> _INPUT_
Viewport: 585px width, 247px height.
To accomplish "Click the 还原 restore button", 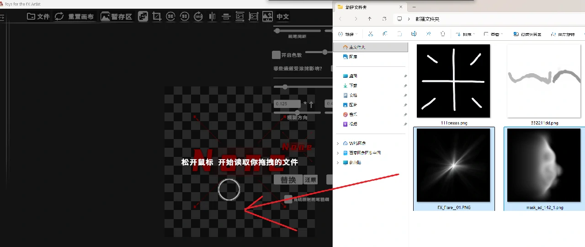I will 310,180.
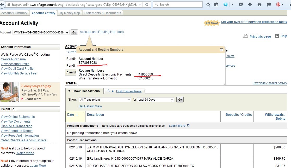Click the downloads arrow icon
This screenshot has height=168, width=291.
pos(250,4)
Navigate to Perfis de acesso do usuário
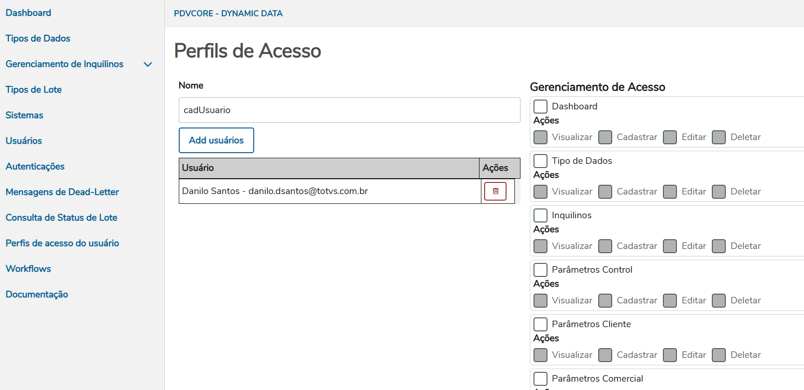This screenshot has width=804, height=390. pos(62,243)
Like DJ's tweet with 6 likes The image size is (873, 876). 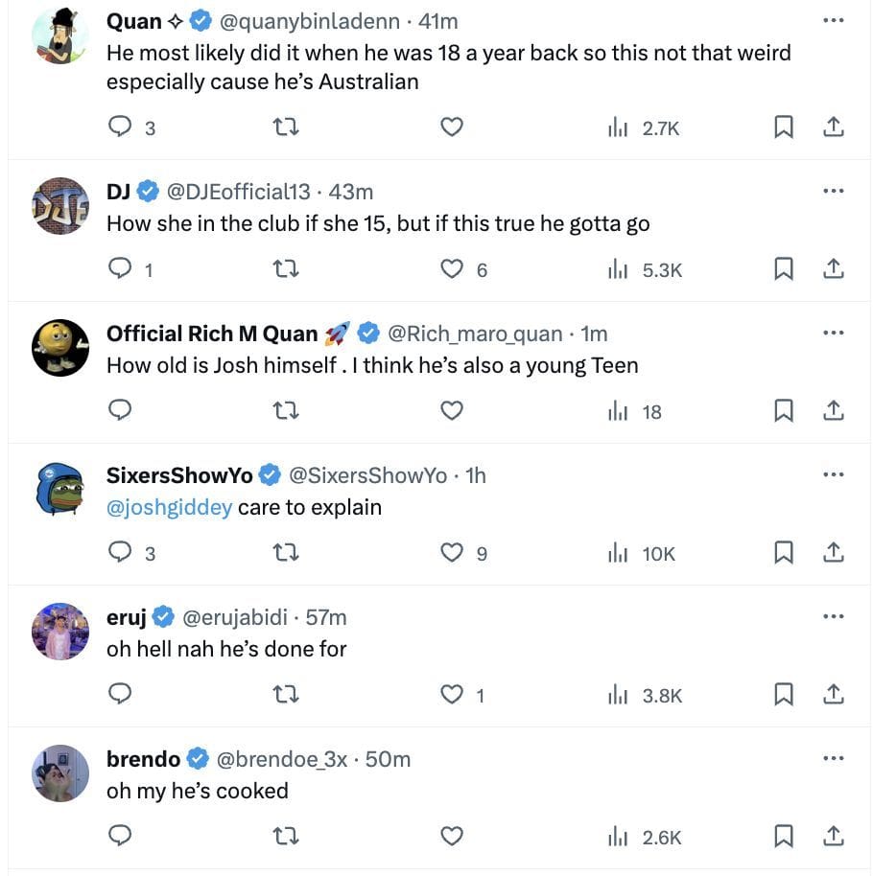[x=452, y=269]
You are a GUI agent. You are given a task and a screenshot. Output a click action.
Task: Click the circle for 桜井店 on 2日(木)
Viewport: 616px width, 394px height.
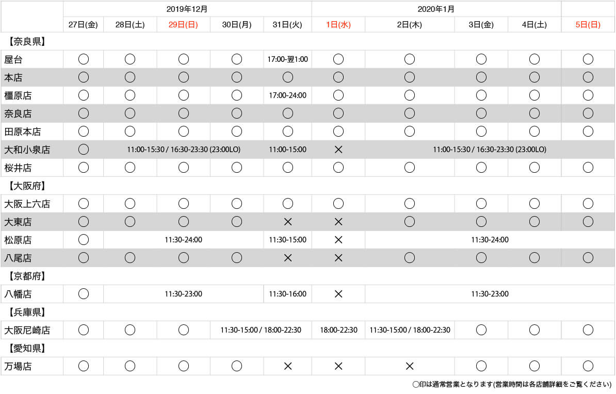coord(409,168)
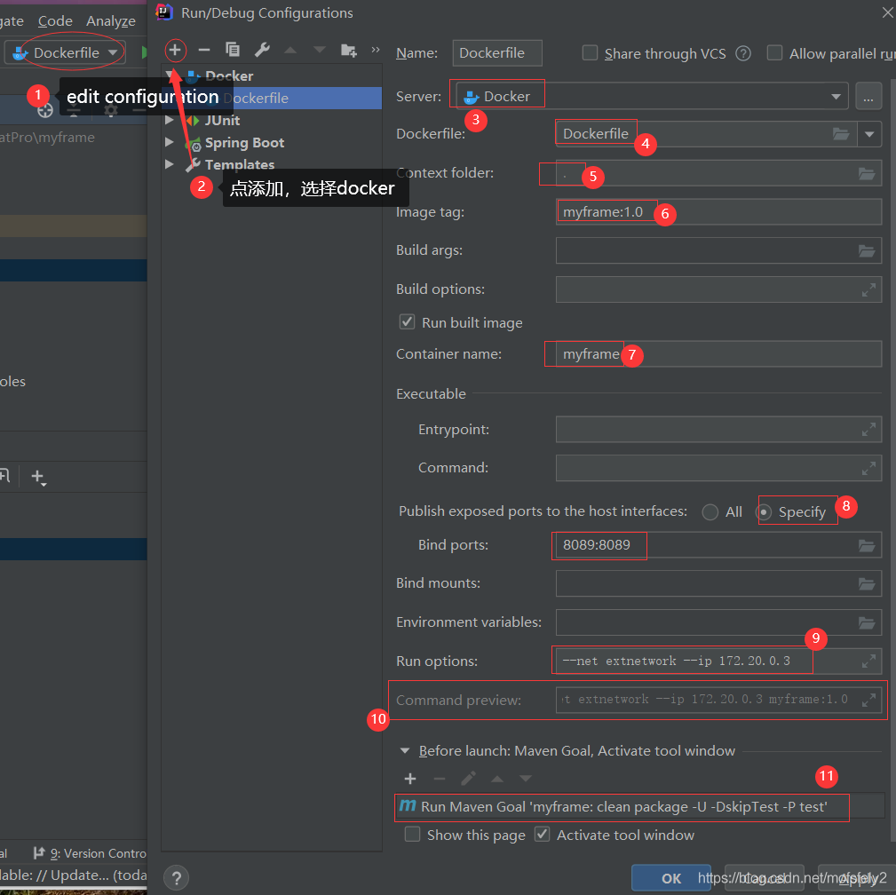Image resolution: width=896 pixels, height=895 pixels.
Task: Open the wrench Edit Templates icon
Action: (x=262, y=50)
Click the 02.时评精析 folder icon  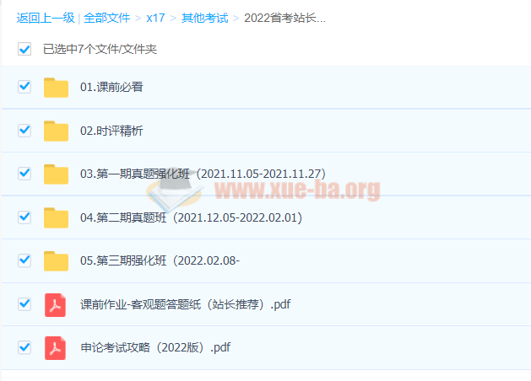click(56, 131)
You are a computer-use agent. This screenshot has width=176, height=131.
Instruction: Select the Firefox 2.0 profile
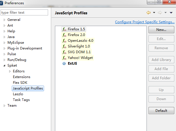coord(76,35)

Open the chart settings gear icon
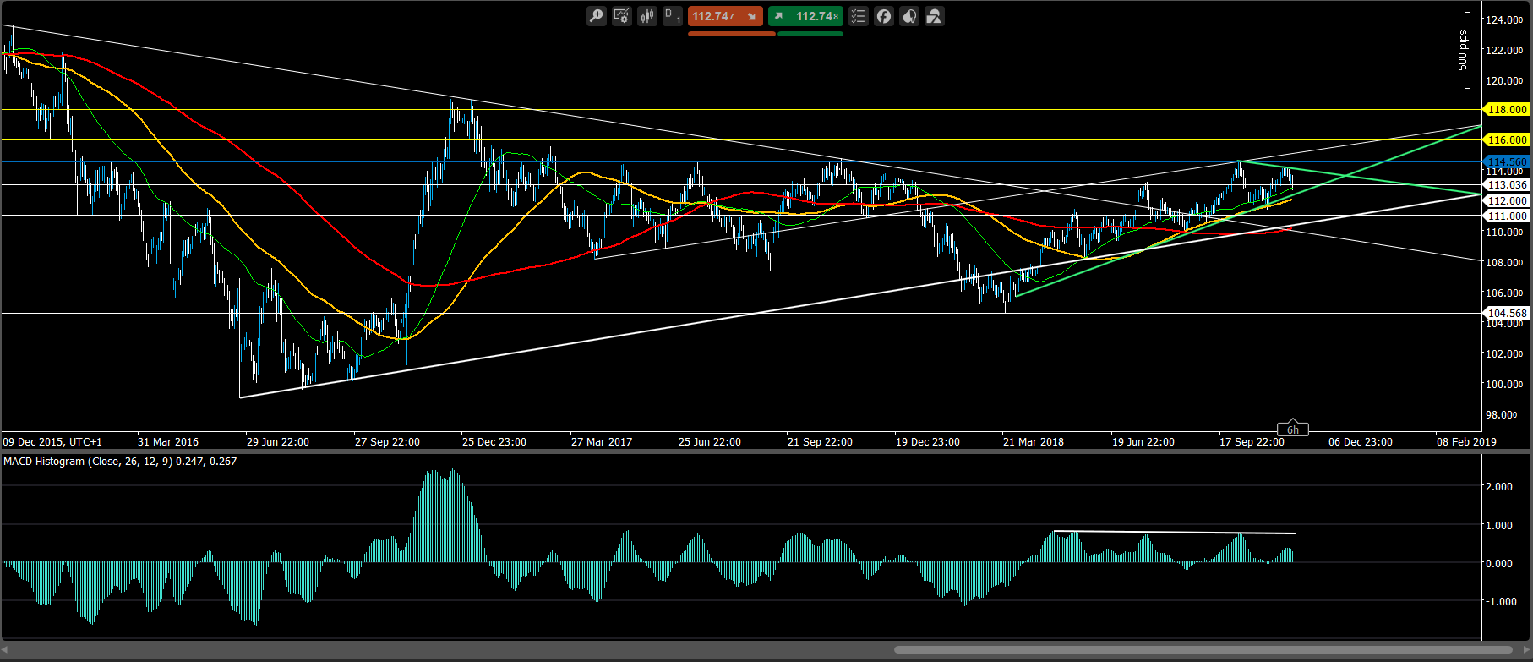pyautogui.click(x=622, y=16)
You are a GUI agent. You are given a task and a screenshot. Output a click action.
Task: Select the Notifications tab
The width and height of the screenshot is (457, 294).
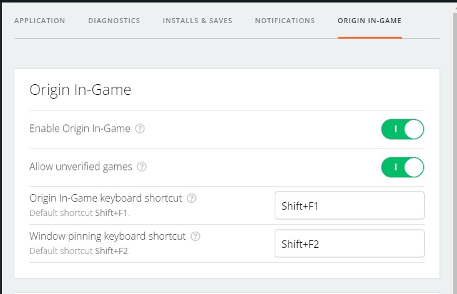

> _WHAT THE TASK REQUIRES_
Find the line containing "You are a computer-use" in the listing above. Restate it and every line after it, word for word, through the final line, leaving out the pictures.

> _WRITTEN SOLUTION_
You are a computer-use agent. This screenshot has width=176, height=131.
Instruction: Select the Firefox 2.0 profile
coord(76,35)

Open the chart settings gear icon
pyautogui.click(x=622, y=16)
You are a GUI agent. You are given a task and a screenshot. Output a click action.
Task: Select the Notifications tab
The width and height of the screenshot is (457, 294).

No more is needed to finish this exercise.